- _What needs to be done_
Output, without alteration, the first line of the entries and each line after it, stopping with the line that contains "trigonometry (1206, 1152)".

- _Entries supplied_
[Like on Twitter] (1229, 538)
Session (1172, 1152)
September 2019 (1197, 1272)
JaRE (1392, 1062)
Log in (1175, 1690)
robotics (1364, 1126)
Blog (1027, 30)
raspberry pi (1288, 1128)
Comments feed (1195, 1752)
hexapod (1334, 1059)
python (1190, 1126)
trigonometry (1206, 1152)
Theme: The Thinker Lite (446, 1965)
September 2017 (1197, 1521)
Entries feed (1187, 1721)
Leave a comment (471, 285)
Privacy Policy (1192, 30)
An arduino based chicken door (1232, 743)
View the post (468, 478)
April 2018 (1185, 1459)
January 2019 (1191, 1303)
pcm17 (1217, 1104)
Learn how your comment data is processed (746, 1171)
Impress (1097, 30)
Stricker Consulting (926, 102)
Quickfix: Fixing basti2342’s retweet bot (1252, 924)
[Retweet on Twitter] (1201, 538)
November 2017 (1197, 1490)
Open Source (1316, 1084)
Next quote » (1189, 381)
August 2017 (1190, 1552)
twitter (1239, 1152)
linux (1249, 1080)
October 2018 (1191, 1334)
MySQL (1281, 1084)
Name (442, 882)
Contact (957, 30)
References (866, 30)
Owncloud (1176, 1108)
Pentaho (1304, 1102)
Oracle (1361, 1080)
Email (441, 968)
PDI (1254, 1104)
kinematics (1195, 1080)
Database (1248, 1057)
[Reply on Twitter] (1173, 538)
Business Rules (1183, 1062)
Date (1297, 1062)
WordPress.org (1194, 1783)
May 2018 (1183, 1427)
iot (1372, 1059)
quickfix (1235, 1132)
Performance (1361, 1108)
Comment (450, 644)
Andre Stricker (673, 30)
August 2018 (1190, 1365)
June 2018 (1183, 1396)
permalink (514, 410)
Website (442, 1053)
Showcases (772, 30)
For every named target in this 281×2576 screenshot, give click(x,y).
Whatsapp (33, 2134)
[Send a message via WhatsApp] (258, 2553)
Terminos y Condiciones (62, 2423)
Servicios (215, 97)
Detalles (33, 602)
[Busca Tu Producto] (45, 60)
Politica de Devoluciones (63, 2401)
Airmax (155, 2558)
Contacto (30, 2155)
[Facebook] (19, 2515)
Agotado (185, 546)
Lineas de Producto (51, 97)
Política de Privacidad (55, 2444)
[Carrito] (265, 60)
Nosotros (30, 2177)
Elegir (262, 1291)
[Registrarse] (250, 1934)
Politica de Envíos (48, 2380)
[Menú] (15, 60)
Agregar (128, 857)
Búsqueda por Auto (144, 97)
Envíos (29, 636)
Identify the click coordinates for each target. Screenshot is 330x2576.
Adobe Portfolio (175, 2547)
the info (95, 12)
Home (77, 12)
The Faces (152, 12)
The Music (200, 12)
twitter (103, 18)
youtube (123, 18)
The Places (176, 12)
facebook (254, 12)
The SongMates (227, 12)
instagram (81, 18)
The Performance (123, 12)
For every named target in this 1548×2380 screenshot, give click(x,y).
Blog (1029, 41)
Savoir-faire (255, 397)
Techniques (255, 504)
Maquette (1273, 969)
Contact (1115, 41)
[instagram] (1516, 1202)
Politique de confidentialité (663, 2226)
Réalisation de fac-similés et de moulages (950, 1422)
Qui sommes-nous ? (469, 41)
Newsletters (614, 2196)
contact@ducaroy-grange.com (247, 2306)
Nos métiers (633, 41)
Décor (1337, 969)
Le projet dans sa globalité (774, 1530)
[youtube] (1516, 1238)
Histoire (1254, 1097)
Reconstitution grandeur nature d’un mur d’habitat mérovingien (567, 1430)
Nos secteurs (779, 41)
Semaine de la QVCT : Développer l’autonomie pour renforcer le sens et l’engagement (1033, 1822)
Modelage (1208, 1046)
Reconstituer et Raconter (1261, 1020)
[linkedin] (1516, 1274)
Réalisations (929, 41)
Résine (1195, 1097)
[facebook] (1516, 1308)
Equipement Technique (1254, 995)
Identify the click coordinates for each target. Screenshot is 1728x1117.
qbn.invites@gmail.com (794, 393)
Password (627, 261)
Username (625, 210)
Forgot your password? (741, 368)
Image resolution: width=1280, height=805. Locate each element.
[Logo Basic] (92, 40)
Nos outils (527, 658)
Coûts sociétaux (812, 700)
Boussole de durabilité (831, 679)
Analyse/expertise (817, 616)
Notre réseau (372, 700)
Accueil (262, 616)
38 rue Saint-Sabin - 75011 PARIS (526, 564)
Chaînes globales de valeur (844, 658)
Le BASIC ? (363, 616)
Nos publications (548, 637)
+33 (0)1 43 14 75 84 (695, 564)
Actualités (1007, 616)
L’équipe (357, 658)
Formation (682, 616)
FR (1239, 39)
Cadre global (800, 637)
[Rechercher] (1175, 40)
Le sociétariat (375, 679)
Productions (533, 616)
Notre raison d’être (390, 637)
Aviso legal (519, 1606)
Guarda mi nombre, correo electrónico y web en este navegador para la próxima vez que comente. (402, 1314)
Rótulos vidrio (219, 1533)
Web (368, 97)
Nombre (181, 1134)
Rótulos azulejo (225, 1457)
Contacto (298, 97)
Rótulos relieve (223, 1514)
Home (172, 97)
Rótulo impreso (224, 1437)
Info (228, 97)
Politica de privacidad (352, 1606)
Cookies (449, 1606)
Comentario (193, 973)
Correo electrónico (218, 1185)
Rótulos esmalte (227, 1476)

- _Result of the exercise_
[Like on Twitter] (1229, 538)
Session (1172, 1152)
September 2019 (1197, 1272)
JaRE (1392, 1062)
Log in (1175, 1690)
robotics (1364, 1126)
Blog (1027, 30)
raspberry pi (1288, 1128)
Comments feed (1195, 1752)
hexapod (1334, 1059)
python (1190, 1126)
trigonometry (1206, 1152)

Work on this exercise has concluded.